START EXERCISE MATERIALS

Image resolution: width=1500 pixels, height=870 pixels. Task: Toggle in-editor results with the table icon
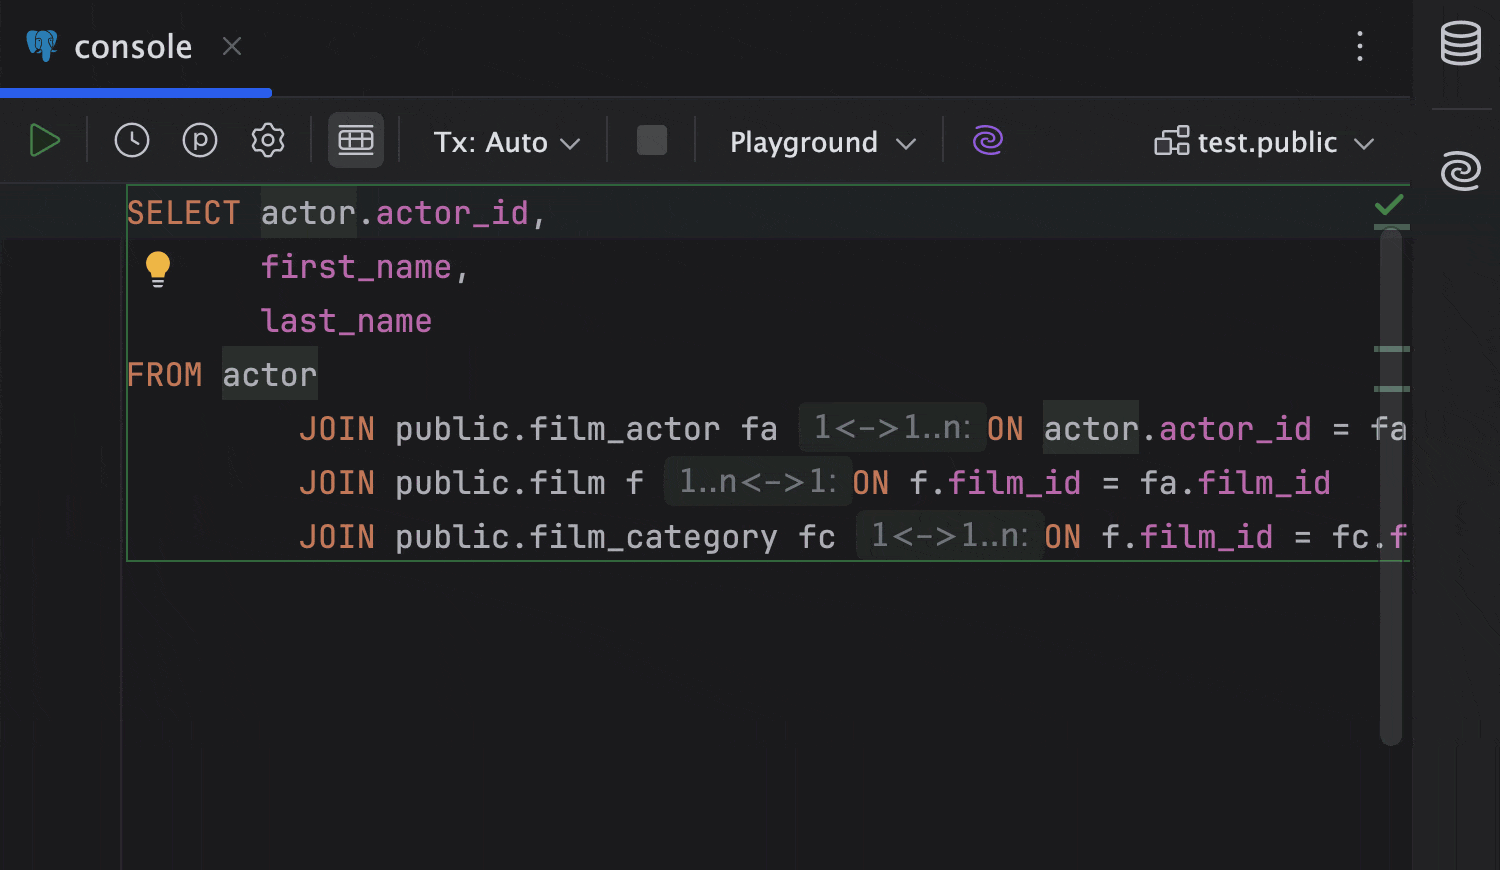tap(355, 140)
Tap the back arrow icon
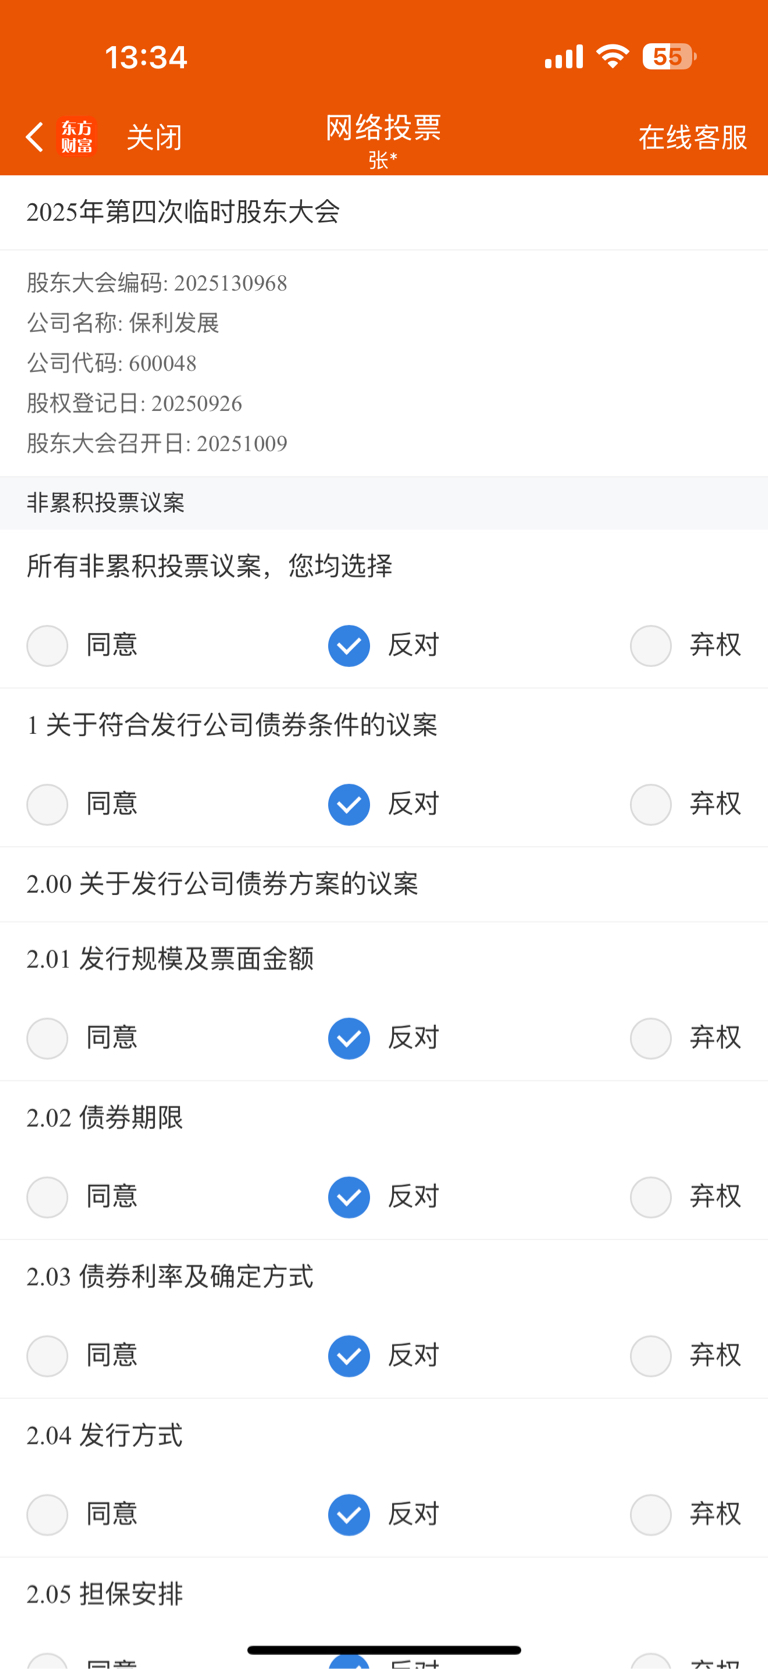 [x=35, y=137]
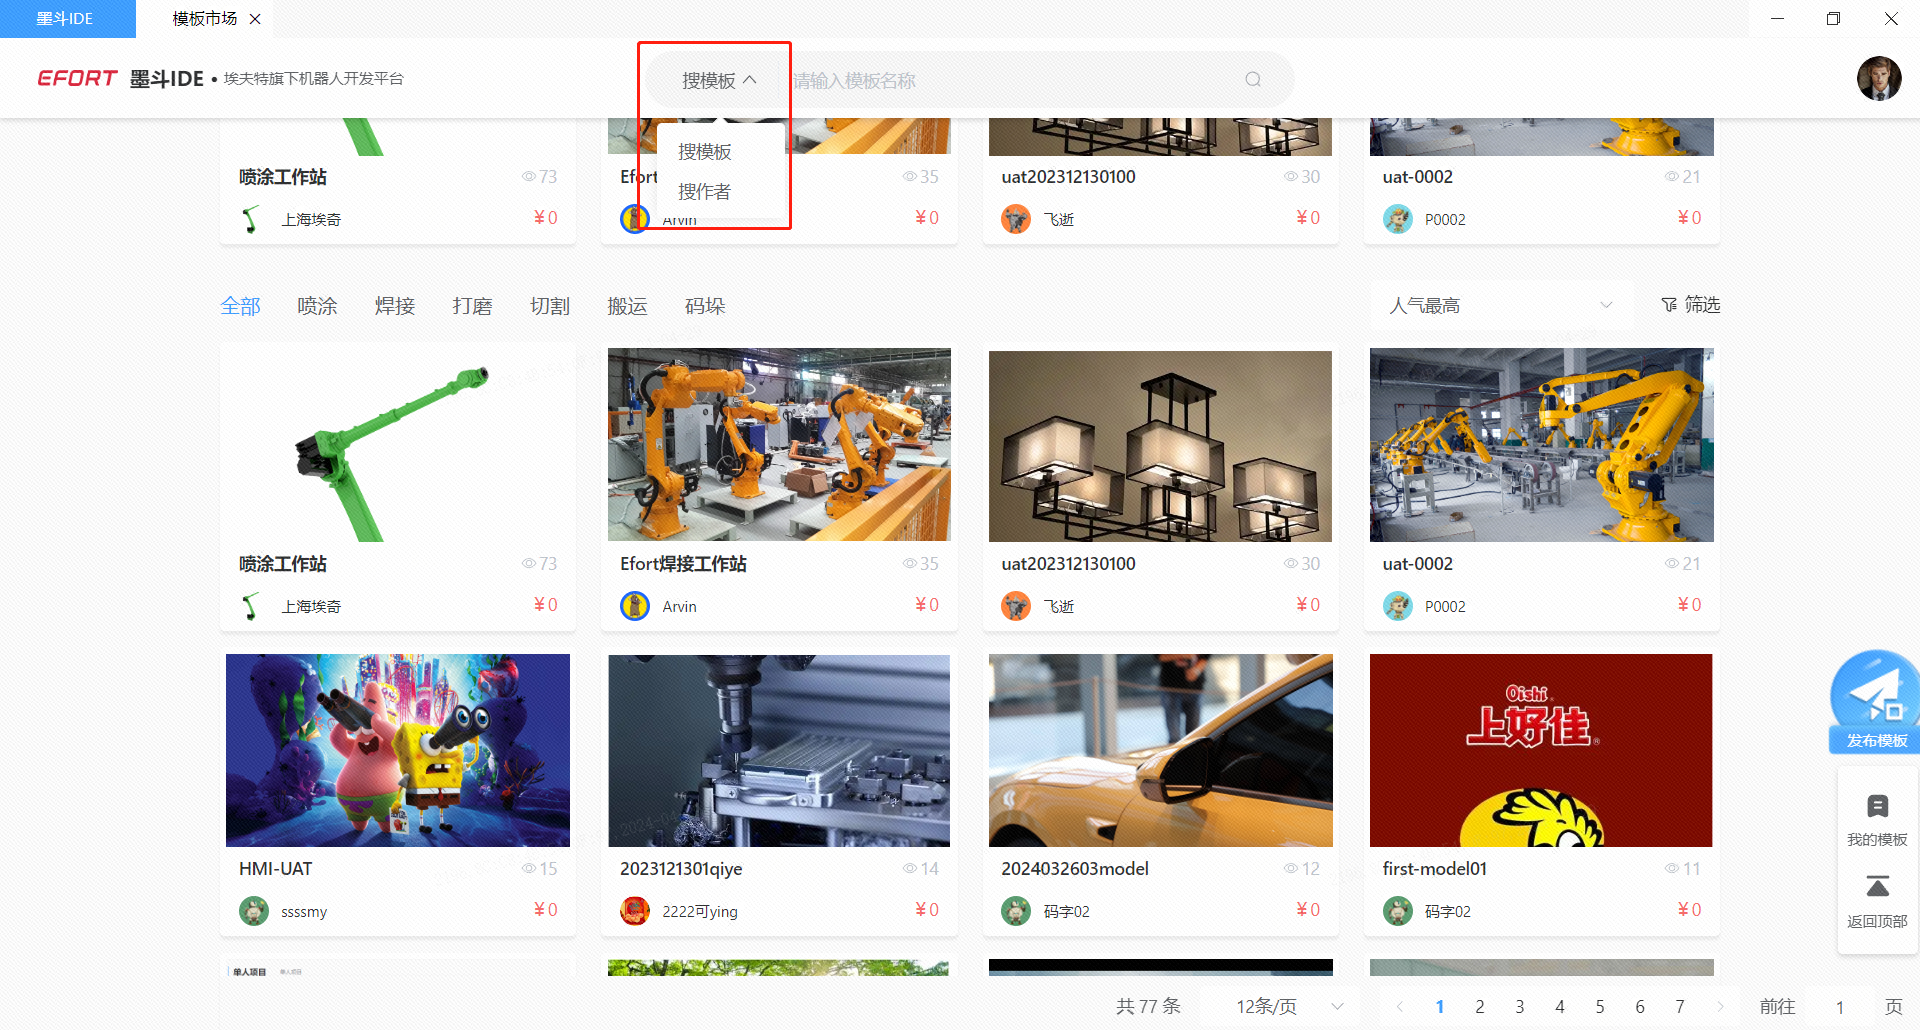
Task: Go to page 3 of results
Action: point(1519,1006)
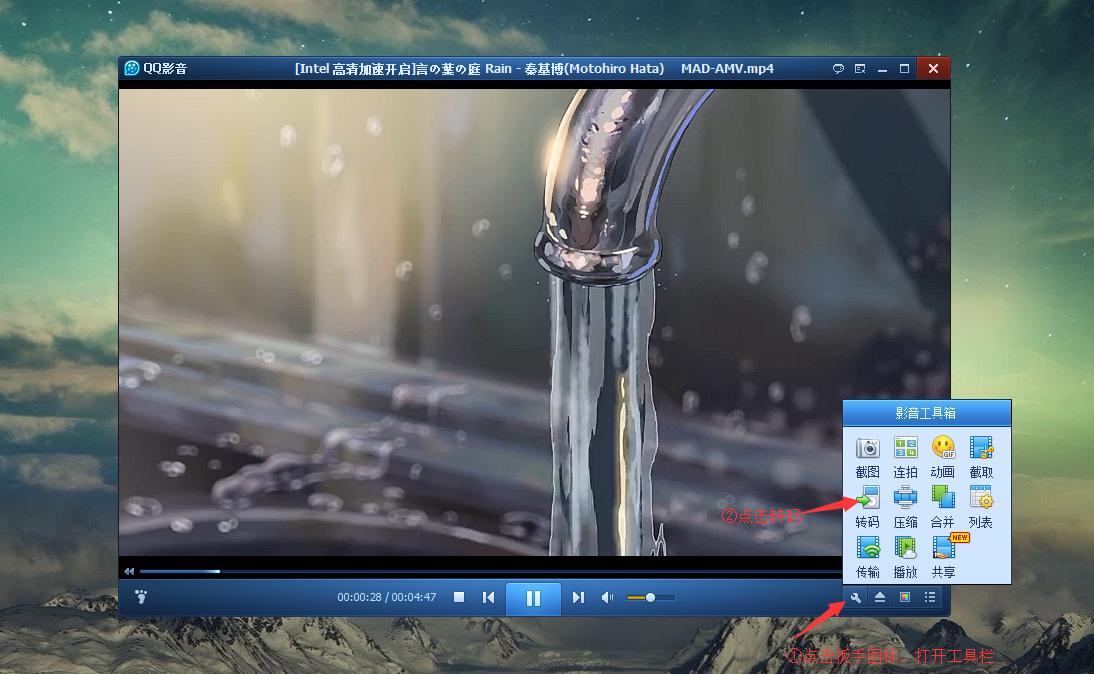Stop playback with the stop button
1094x674 pixels.
coord(457,597)
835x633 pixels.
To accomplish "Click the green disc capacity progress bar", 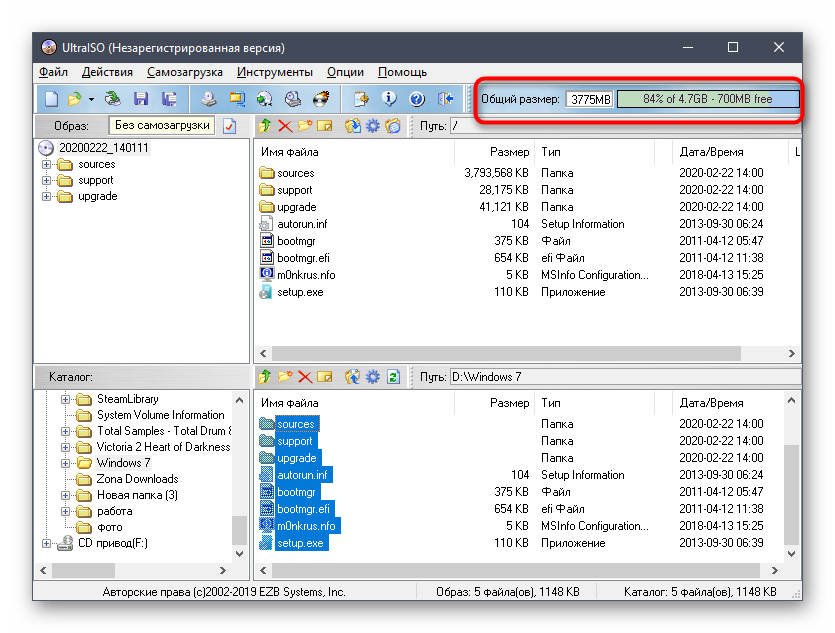I will [708, 99].
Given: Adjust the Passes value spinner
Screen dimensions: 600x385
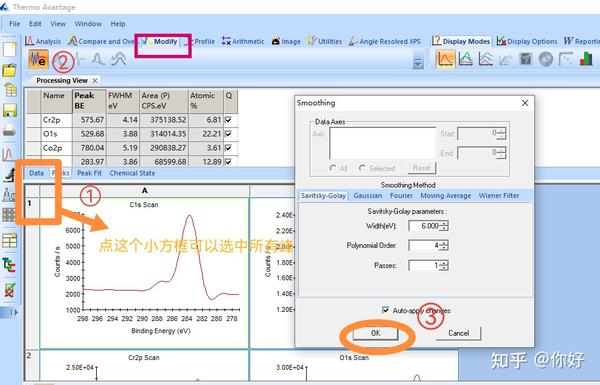Looking at the screenshot, I should [x=443, y=265].
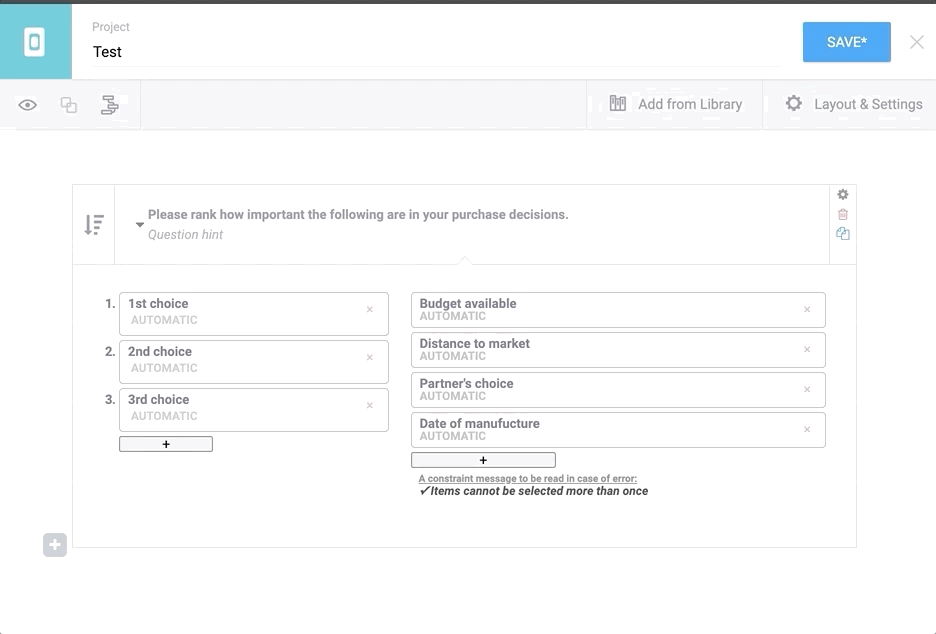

END EXERCISE MATERIALS

• _WORK REQUEST_
The lines from the one containing "Given: Adjust the Passes value spinner" through the end of the data above are to be copied exactly, both ends included, and pictures are to be omitted.

• _SOLUTION TO THIS EXERCISE_
Given: Adjust the Passes value spinner
Screen dimensions: 600x385
Looking at the screenshot, I should [x=443, y=265].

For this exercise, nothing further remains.